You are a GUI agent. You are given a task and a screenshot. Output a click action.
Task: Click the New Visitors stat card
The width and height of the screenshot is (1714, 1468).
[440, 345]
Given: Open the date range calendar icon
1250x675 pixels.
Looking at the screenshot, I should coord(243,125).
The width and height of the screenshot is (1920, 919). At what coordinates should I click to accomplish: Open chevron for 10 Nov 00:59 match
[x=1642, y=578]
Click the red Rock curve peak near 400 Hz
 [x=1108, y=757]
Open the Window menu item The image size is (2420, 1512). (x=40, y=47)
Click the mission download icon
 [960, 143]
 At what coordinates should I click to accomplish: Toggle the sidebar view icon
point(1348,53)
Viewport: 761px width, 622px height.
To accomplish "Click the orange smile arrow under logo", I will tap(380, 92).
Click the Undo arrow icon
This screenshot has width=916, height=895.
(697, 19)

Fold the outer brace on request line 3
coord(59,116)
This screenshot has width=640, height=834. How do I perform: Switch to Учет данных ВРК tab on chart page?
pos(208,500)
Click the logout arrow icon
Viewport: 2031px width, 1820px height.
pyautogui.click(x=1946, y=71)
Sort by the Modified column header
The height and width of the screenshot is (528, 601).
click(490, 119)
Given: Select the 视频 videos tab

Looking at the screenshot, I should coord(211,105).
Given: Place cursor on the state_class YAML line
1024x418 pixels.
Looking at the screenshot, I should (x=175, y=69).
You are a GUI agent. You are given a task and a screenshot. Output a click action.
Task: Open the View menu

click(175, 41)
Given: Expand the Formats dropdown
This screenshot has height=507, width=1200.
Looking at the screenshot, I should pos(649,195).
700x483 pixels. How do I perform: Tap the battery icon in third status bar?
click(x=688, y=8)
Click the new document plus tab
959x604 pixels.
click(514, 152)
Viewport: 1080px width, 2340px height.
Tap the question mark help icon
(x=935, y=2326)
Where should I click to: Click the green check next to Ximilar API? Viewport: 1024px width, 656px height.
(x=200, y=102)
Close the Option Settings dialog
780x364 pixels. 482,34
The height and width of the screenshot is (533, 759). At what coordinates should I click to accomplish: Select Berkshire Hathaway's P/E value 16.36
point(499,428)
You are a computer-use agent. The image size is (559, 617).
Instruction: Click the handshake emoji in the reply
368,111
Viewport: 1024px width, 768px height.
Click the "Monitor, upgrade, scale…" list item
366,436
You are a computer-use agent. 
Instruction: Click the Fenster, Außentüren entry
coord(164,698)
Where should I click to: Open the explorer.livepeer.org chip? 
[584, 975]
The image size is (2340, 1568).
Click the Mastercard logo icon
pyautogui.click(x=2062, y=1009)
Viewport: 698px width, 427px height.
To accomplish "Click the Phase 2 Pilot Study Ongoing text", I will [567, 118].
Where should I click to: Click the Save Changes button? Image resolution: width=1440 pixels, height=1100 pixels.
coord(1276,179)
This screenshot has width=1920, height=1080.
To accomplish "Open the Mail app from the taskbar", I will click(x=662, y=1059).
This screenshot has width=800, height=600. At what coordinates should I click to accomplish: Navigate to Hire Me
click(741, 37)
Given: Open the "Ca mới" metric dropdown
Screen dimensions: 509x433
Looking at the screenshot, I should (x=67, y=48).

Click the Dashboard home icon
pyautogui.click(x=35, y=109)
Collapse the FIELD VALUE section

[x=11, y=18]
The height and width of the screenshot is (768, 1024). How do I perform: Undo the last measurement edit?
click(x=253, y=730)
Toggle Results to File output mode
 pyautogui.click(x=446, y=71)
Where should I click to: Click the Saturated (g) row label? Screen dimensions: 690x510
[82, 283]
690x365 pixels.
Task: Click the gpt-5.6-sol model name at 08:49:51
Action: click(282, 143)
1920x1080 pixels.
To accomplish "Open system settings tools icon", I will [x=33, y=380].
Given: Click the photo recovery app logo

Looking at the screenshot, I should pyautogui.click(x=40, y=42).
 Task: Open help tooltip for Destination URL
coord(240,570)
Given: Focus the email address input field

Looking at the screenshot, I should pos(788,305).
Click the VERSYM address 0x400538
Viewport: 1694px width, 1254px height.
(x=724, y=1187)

====

What you will do:
Copy every one of the records above word for word.

Written answer:
You are a GUI agent. You are given a task and a screenshot. Output a click action.
Task: Click the New Visitors stat card
The width and height of the screenshot is (1714, 1468).
[440, 345]
Given: Open the date range calendar icon
1250x675 pixels.
Looking at the screenshot, I should coord(243,125).
The width and height of the screenshot is (1920, 919). At what coordinates should I click to accomplish: Open chevron for 10 Nov 00:59 match
[x=1642, y=578]
Click the red Rock curve peak near 400 Hz
 [x=1108, y=757]
Open the Window menu item The image size is (2420, 1512). (x=40, y=47)
Click the mission download icon
 [960, 143]
 At what coordinates should I click to accomplish: Toggle the sidebar view icon
point(1348,53)
Viewport: 761px width, 622px height.
To accomplish "Click the orange smile arrow under logo", I will tap(380, 92).
Click the Undo arrow icon
This screenshot has width=916, height=895.
(697, 19)

Fold the outer brace on request line 3
coord(59,116)
This screenshot has width=640, height=834. How do I perform: Switch to Учет данных ВРК tab on chart page?
pos(208,500)
Click the logout arrow icon
Viewport: 2031px width, 1820px height.
pyautogui.click(x=1946, y=71)
Sort by the Modified column header
The height and width of the screenshot is (528, 601).
click(490, 119)
Given: Select the 视频 videos tab

Looking at the screenshot, I should coord(211,105).
Given: Place cursor on the state_class YAML line
1024x418 pixels.
Looking at the screenshot, I should (x=175, y=69).
You are a GUI agent. You are given a task and a screenshot. Output a click action.
Task: Open the View menu

click(175, 41)
Given: Expand the Formats dropdown
This screenshot has height=507, width=1200.
Looking at the screenshot, I should pos(649,195).
700x483 pixels. How do I perform: Tap the battery icon in third status bar?
click(x=688, y=8)
Click the new document plus tab
959x604 pixels.
click(514, 152)
Viewport: 1080px width, 2340px height.
Tap the question mark help icon
(x=935, y=2326)
Where should I click to: Click the green check next to Ximilar API? Viewport: 1024px width, 656px height.
(x=200, y=102)
Close the Option Settings dialog
780x364 pixels. 482,34
The height and width of the screenshot is (533, 759). At what coordinates should I click to accomplish: Select Berkshire Hathaway's P/E value 16.36
point(499,428)
You are a computer-use agent. The image size is (559, 617).
Instruction: Click the handshake emoji in the reply
368,111
Viewport: 1024px width, 768px height.
Click the "Monitor, upgrade, scale…" list item
366,436
You are a computer-use agent. 
Instruction: Click the Fenster, Außentüren entry
coord(164,698)
Where should I click to: Open the explorer.livepeer.org chip? 
[584, 975]
The image size is (2340, 1568).
Click the Mastercard logo icon
pyautogui.click(x=2062, y=1009)
Viewport: 698px width, 427px height.
To accomplish "Click the Phase 2 Pilot Study Ongoing text", I will [567, 118].
Where should I click to: Click the Save Changes button? Image resolution: width=1440 pixels, height=1100 pixels.
coord(1276,179)
This screenshot has width=1920, height=1080.
To accomplish "Open the Mail app from the taskbar", I will click(x=662, y=1059).
This screenshot has width=800, height=600. At what coordinates should I click to accomplish: Navigate to Hire Me
click(741, 37)
Given: Open the "Ca mới" metric dropdown
Screen dimensions: 509x433
Looking at the screenshot, I should (x=67, y=48).

Click the Dashboard home icon
pyautogui.click(x=35, y=109)
Collapse the FIELD VALUE section

[x=11, y=18]
The height and width of the screenshot is (768, 1024). How do I perform: Undo the last measurement edit?
click(x=253, y=730)
Toggle Results to File output mode
 pyautogui.click(x=446, y=71)
Where should I click to: Click the Saturated (g) row label? Screen dimensions: 690x510
[82, 283]
690x365 pixels.
Task: Click the gpt-5.6-sol model name at 08:49:51
Action: click(282, 143)
1920x1080 pixels.
To accomplish "Open system settings tools icon", I will [x=33, y=380].
Given: Click the photo recovery app logo

Looking at the screenshot, I should pyautogui.click(x=40, y=42).
 Task: Open help tooltip for Destination URL
coord(240,570)
Given: Focus the email address input field

Looking at the screenshot, I should pos(788,305).
Click the VERSYM address 0x400538
Viewport: 1694px width, 1254px height.
(x=724, y=1187)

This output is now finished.